__Written instruction 1__. Could you quote the hub discussion from the part that opens with the words containing "having a look" and closes with "for this stuff.."?

++++++

The hub i am using is a Chris King with the stainless freehub and will also be going with stainless chain and sprockets.
The only other hub i would use is a DT hugi as it has manly engagement too
Darren
 
Not too sure on the wattage as the meter tops out at about 6200w so somewhere over that, perhaps 9 even spikes of 10? kw.
I'll look in to that hub of yours, do need one,and some spokes and a better rim.
 
:shock: I have never seen a hub go like that before !!! well you learn something new every day.. I have seen plenty of exploded freewheels and freewheel hubs but thats a first for me.
 
Me either and it doesn't make a whole lot of sense. It couldn't twist that far with no broken spokes I'd imagine. The cast alu may have work hardened somewhat when I lightly bent the hub in an early chain derailment.
The hub should be designed to handle more braking torque, even though it's a rear, than what the motor could produce, surely? Maybe it was a dud
 
Ecobogan said:
Me either and it doesn't make a whole lot of sense. It couldn't twist that far with no broken spokes I'd imagine. The cast alu may have work hardened somewhat when I lightly bent the hub in an early chain derailment.
The hub should be designed to handle more braking torque, even though it's a rear, than what the motor could produce, surely? Maybe it was a dud

Again Ecobogan, you have excelled.
having a look at your pic there are milled sections where it broke, then search for pics of your hub and you get this: http://www.ebay.com/itm/Bontrager-32-Hole-10-X-135mm-8-9-10-Speed-Hub-Body-6-Bolt-Disc-Rear-Hub-/111505945617

It broke because it was designed by a marketing expert :D literally the carbon fiber tube on that ebay one was shoved through and exposed by milling right through a structural part of the hub, just for appearance then logo stuck on -highly amusing! :lol:

I know ive suffered from hub tube flex like this, because i was breaking far more spokes on the sprocket drive side -it can be from no other reason, just enough twist so that half your spokes dont share the drive load -the bigger the (minimum) hub 'tube' the better for this stuff..

And im not sure if Miles is into this type of thread, but im sure he would agree that its not the watts at the meter at play here, its the torque.

++++++

__Written instruction 2__. Could you print every one of the records below word for word, leaving the pictures out?

Records from a dataset
++++++

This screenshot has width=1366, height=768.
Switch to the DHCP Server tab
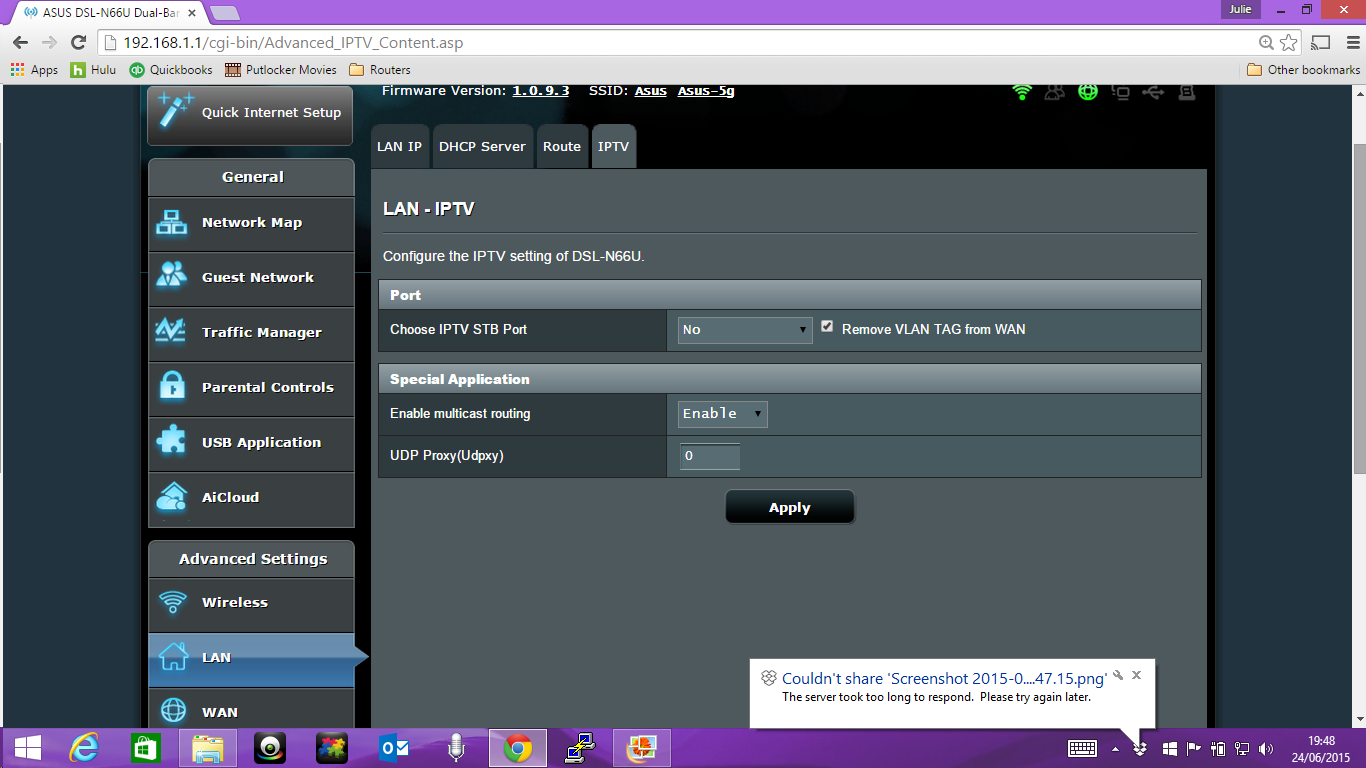(x=482, y=147)
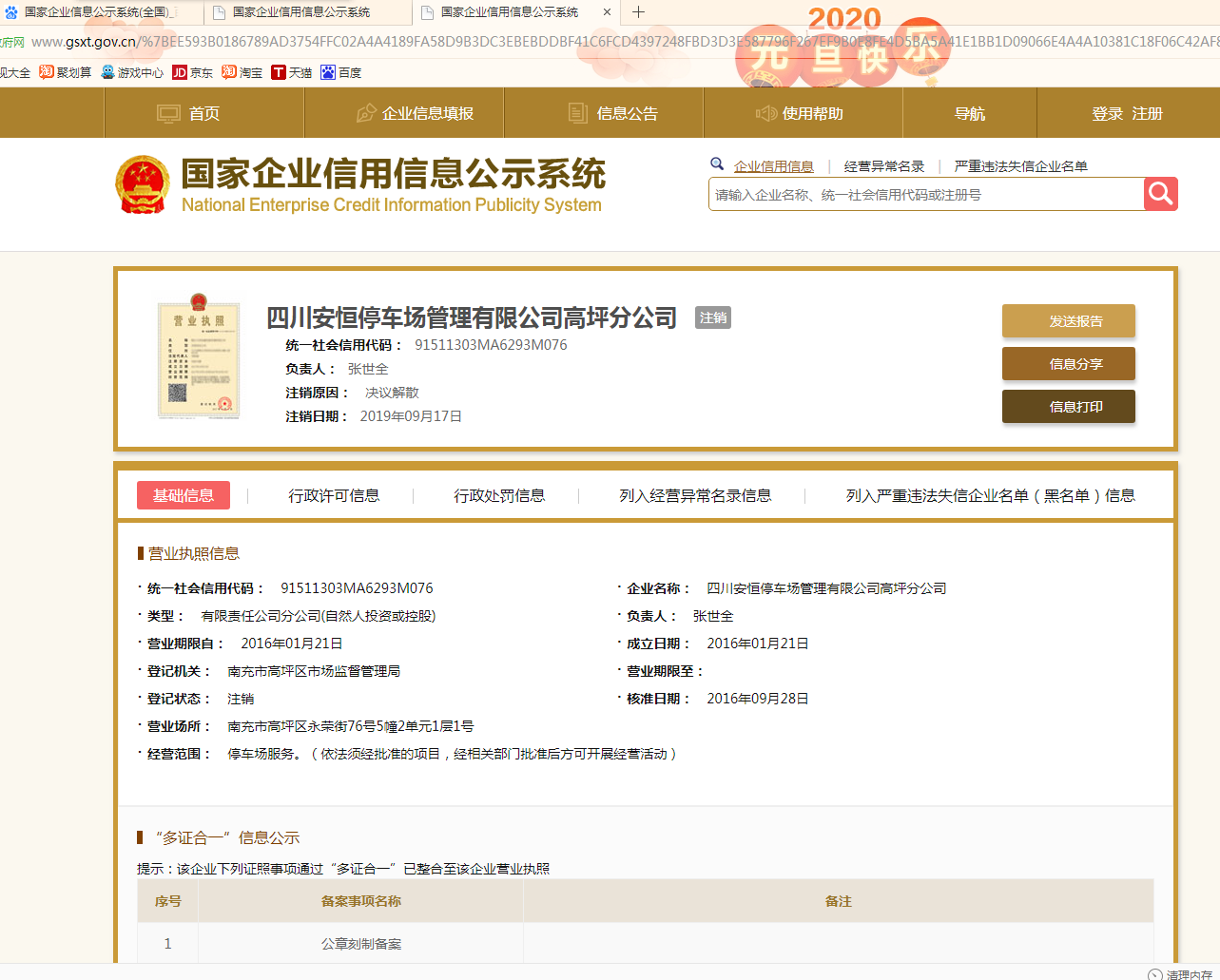Open the 百度 bookmark
The width and height of the screenshot is (1220, 980).
pyautogui.click(x=340, y=72)
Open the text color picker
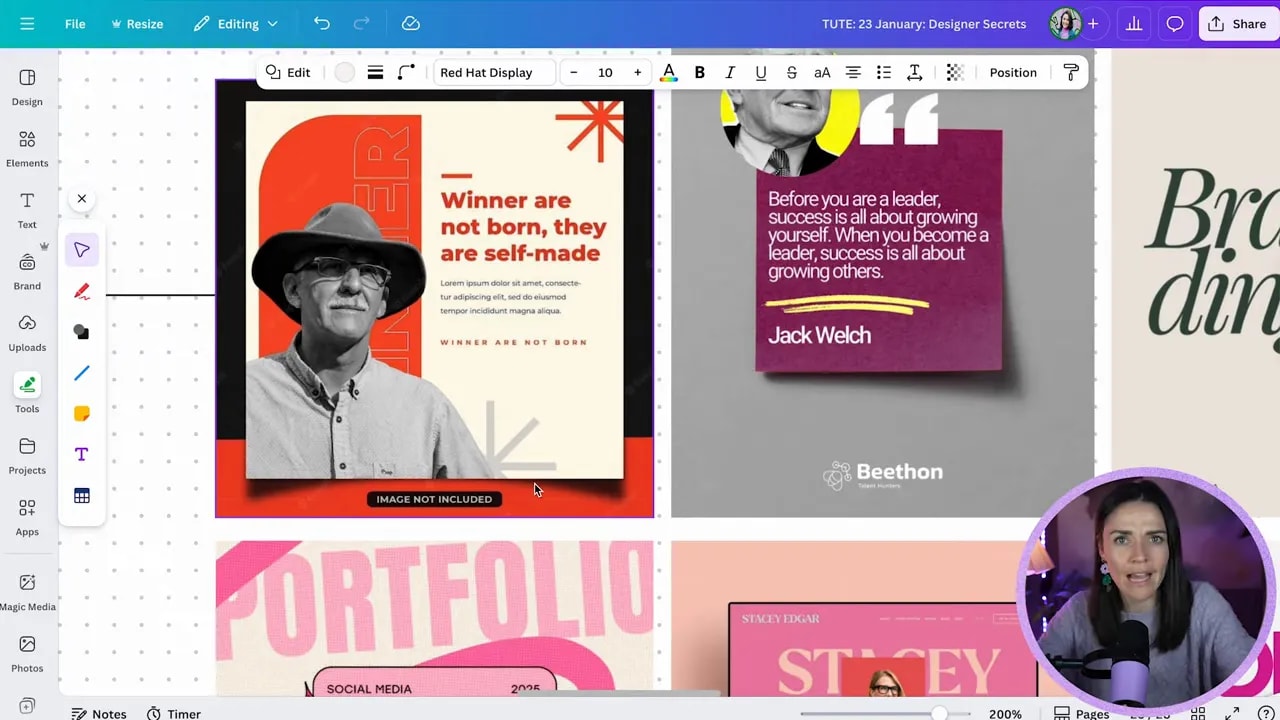The width and height of the screenshot is (1280, 720). 668,72
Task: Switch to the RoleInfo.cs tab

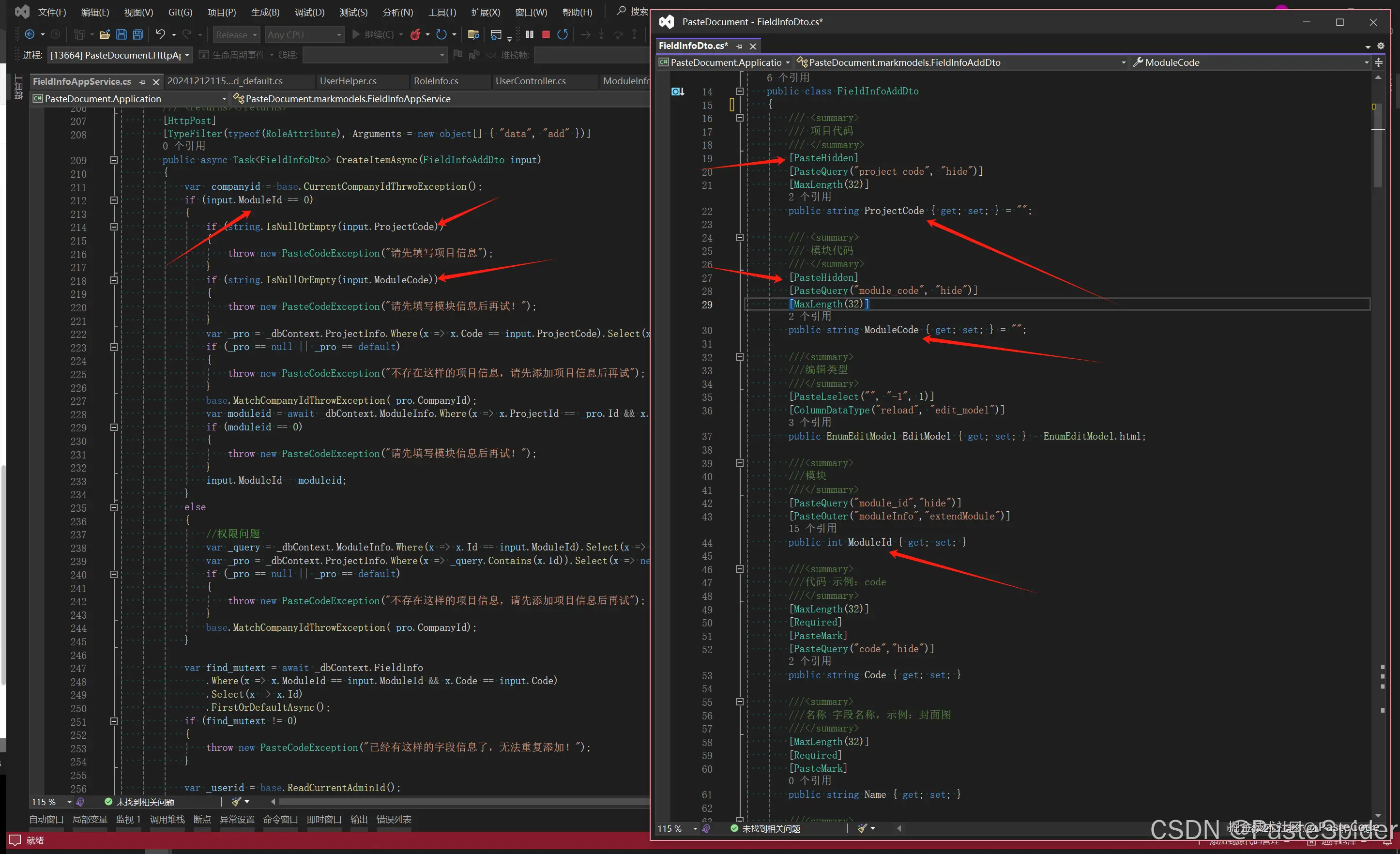Action: point(436,81)
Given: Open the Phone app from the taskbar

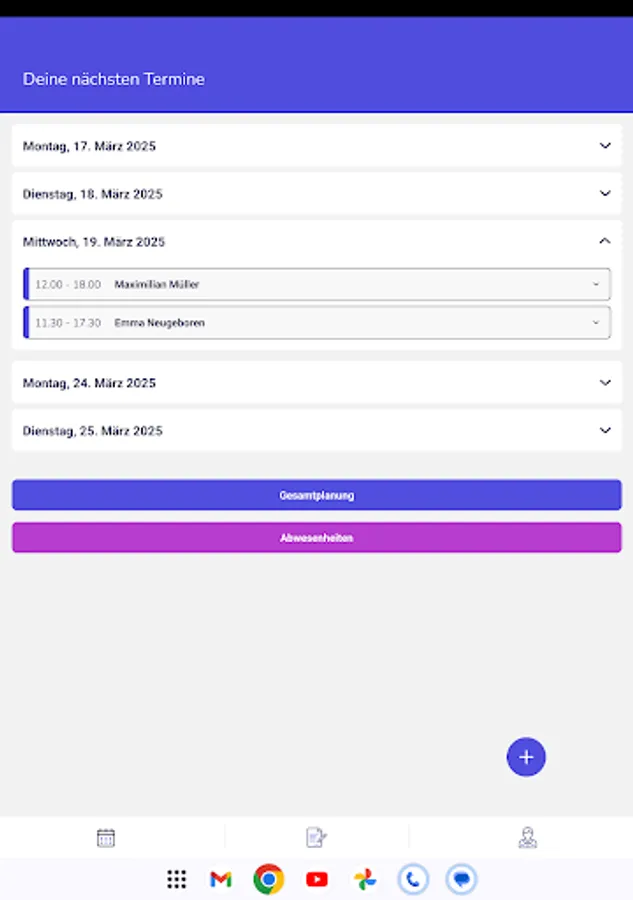Looking at the screenshot, I should point(413,880).
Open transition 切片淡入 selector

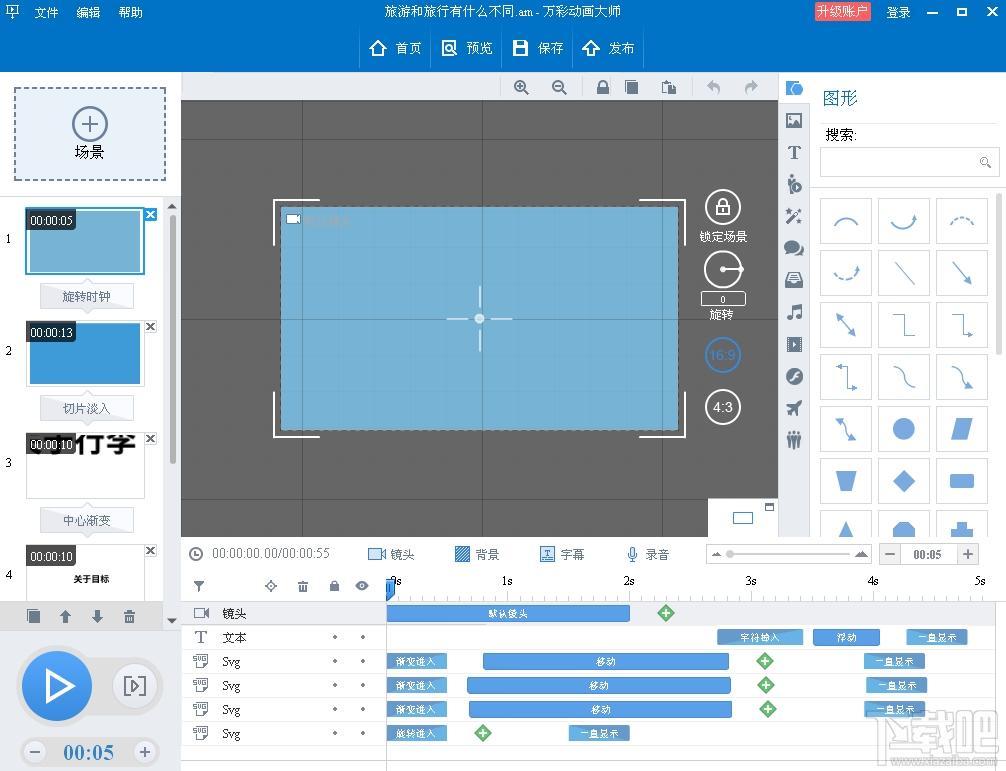87,408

++++++

__Exercise solution 1__.
having a look at your pic there are milled sections where it broke, then search for pics of your hub and you get this: http://www.ebay.com/itm/Bontrager-32-Hole-10-X-135mm-8-9-10-Speed-Hub-Body-6-Bolt-Disc-Rear-Hub-/111505945617

It broke because it was designed by a marketing expert :D literally the carbon fiber tube on that ebay one was shoved through and exposed by milling right through a structural part of the hub, just for appearance then logo stuck on -highly amusing! :lol:

I know ive suffered from hub tube flex like this, because i was breaking far more spokes on the sprocket drive side -it can be from no other reason, just enough twist so that half your spokes dont share the drive load -the bigger the (minimum) hub 'tube' the better for this stuff..

__Exercise solution 2__.
This screenshot has width=1366, height=768.
Switch to the DHCP Server tab
(x=482, y=147)
Open the 百度 bookmark
The width and height of the screenshot is (1220, 980).
pyautogui.click(x=340, y=72)
Open the text color picker
The width and height of the screenshot is (1280, 720). 668,72
Task: Switch to the RoleInfo.cs tab

Action: point(436,81)
Given: Open the Phone app from the taskbar

Looking at the screenshot, I should point(413,880).
Open transition 切片淡入 selector

87,408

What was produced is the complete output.